Control by a single divergent GluN2 subunit residue of voltage-dependent gating and slow Mg_o²⁺ unblock. A, GluN2 S/L site (residues shown in bold) is located at the intracellular end of the M3 transmembrane region. Subunit residue numbering begins at the start methionine. The residues at the GluN2 S/L site are as follows: GluN2A(S632), GluN2B(S633), GluN2C(L643), and GluN2D(L657). B, Examples of GluN1/2A (WT; black line) and GluN1/2A(S632L; red line) current traces recorded from transfected tsA cells during depolarizing step from −65 to 35 mV in 30 μm NMDA and 10 μm glycine with 0 Mg_o²⁺. C, Same as in B except in the presence of 1 or 5 mm Mg_o²⁺. Currents in B and C were normalized to steady-state current at 35 mV (average current from 35–40 ms after the depolarizing step).
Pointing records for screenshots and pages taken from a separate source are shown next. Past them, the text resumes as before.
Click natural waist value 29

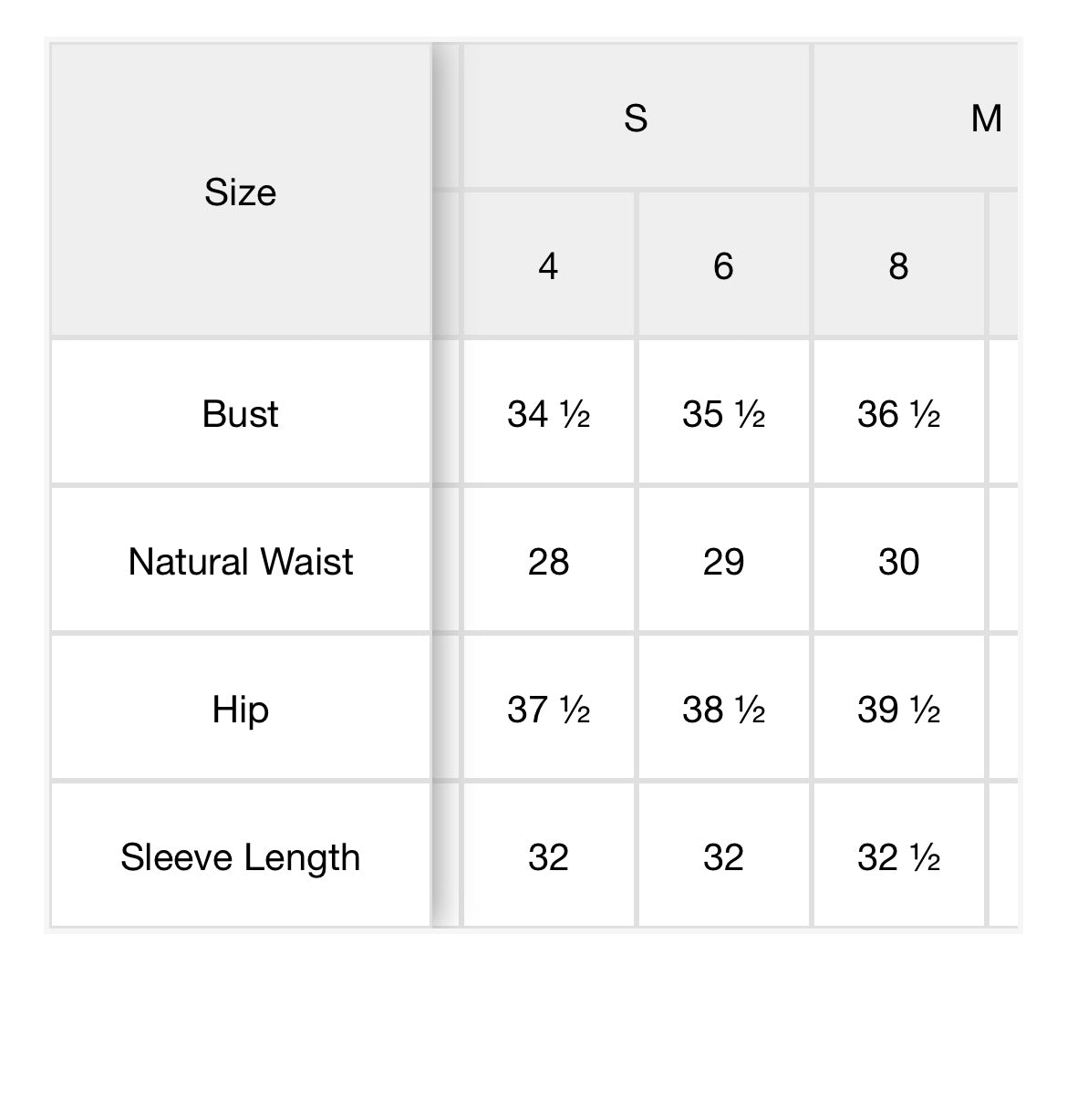click(723, 562)
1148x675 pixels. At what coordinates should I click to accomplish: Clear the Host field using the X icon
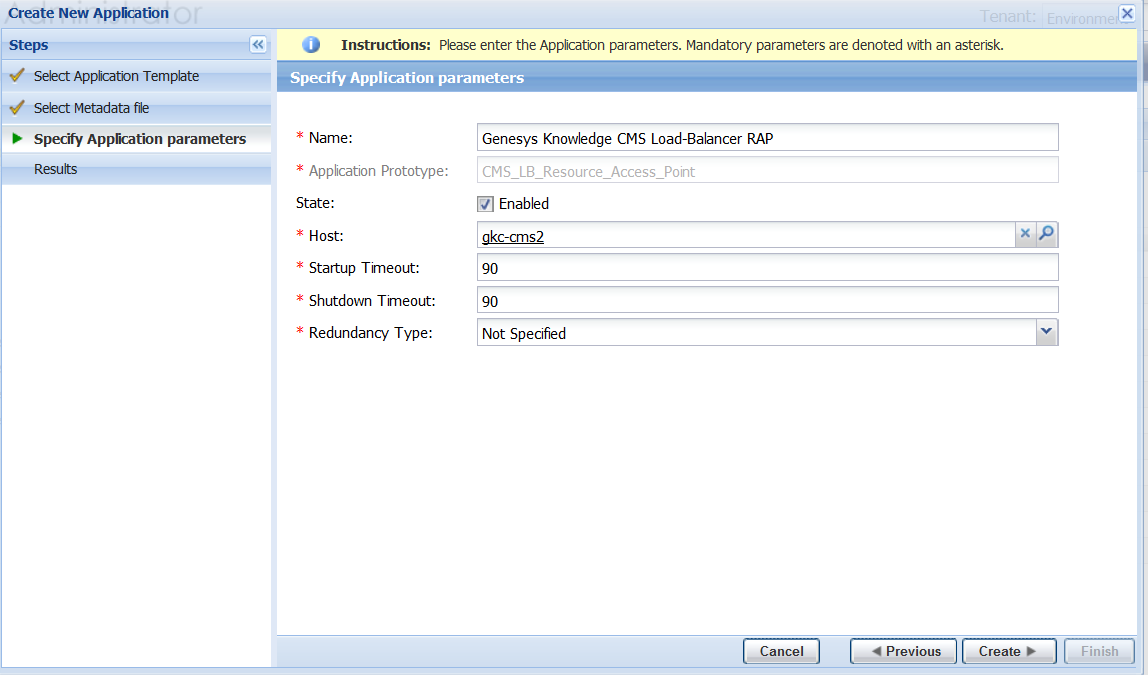pyautogui.click(x=1025, y=233)
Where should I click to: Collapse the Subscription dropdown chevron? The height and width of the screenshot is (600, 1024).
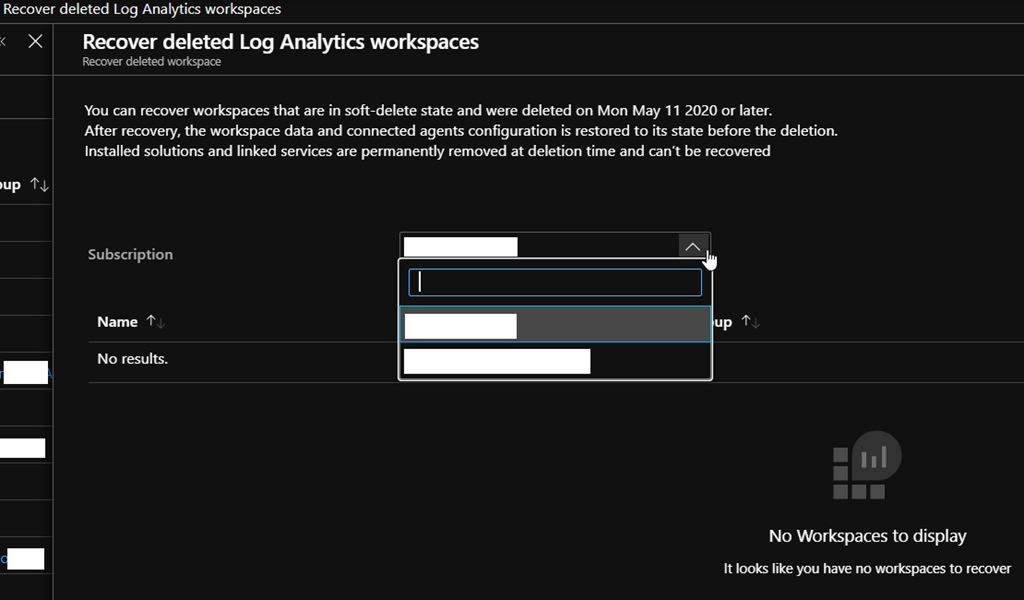[x=693, y=247]
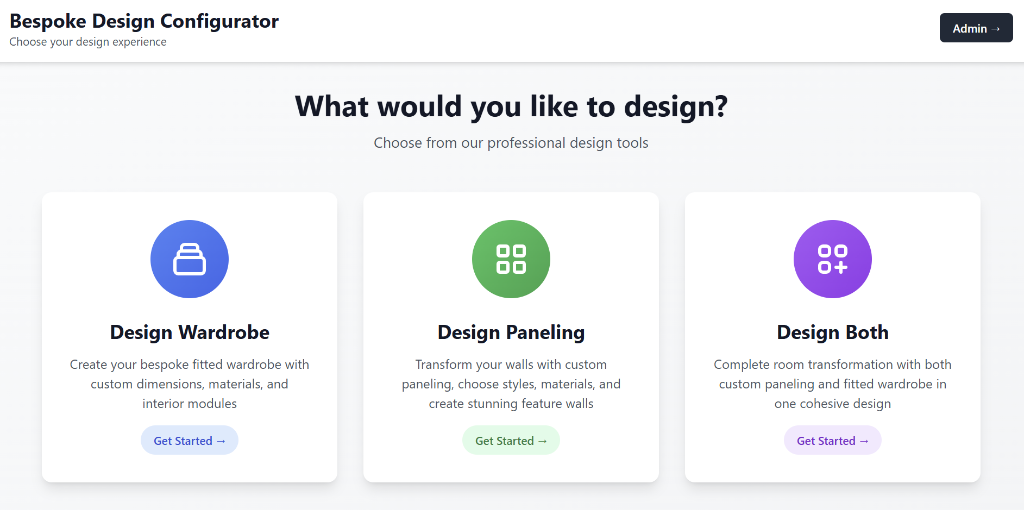
Task: Click 'Choose from our professional design tools' subtitle
Action: coord(511,142)
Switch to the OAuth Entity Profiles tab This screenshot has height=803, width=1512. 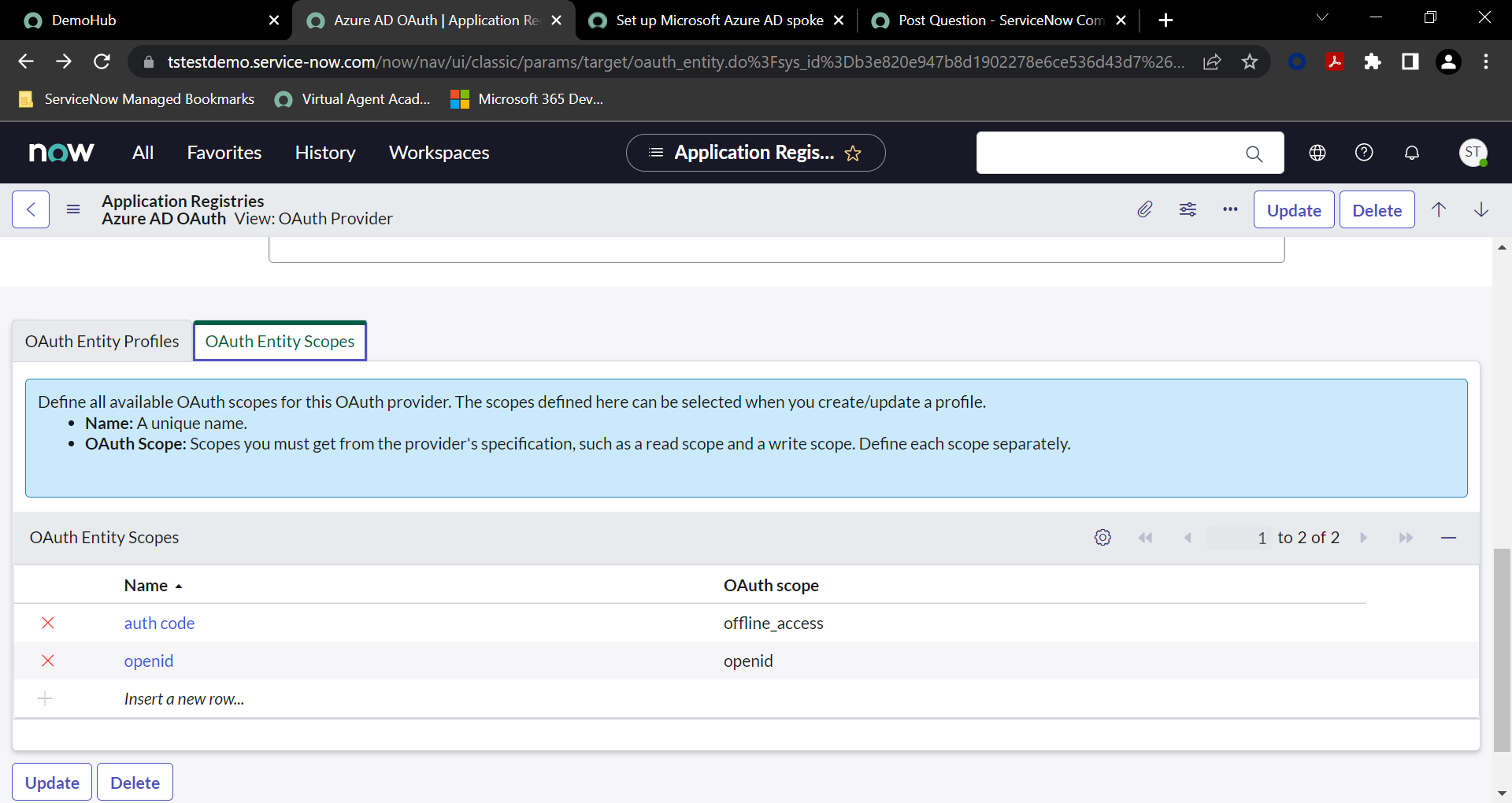(102, 341)
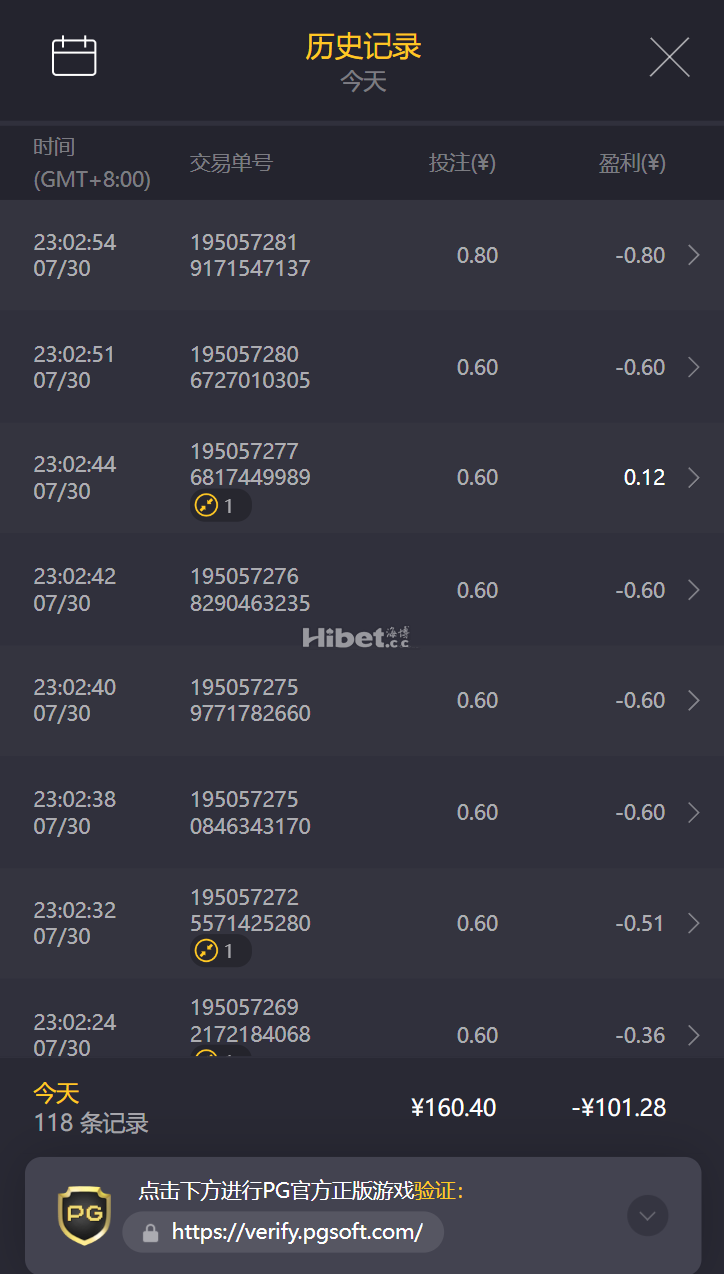
Task: Open detail chevron of 23:02:40 record
Action: (694, 700)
D, Fractional amplitude of the slow component of current relaxations for GluN1/2A (gray) and GluN1/2A(S632L) (red) receptors in 0, 1, and 5 mm Mg_o²⁺ (n = 5–7 in each condition). The amplitude of the slow component measured from double-exponential fits was normalized to the total amplitude of current relaxation in response to depolarizations from −65 to 35 mV. Slow components in 0 Mg_o²⁺ were compared using the two-tailed Student's t test; slow components in 1 and 5 mm Mg_o²⁺ were compared using one-way ANOVA followed by Tukey post hoc comparison. *Significantly different (p < 0.001).

Figure 8.

Voltage-dependent decay kinetics of synaptic currents in 1 mm Mg_o²⁺ simulated by the GluN1/2A_V-D model. A, Synaptic currents (top traces) were simulated with the GluN1/2A_V-D model in 1 mm Mg_o²⁺ at the indicated membrane voltages by applying a pulse of glutamate (bottom trace) that increased instantaneously from 0 to 1 mm and then decayed with a single-exponential time constant of 1 ms (Clements et al., 1992). B, Simulated synaptic currents were normalized to peak current to allow comparison of decay time course. Decay kinetics became slower with depolarization.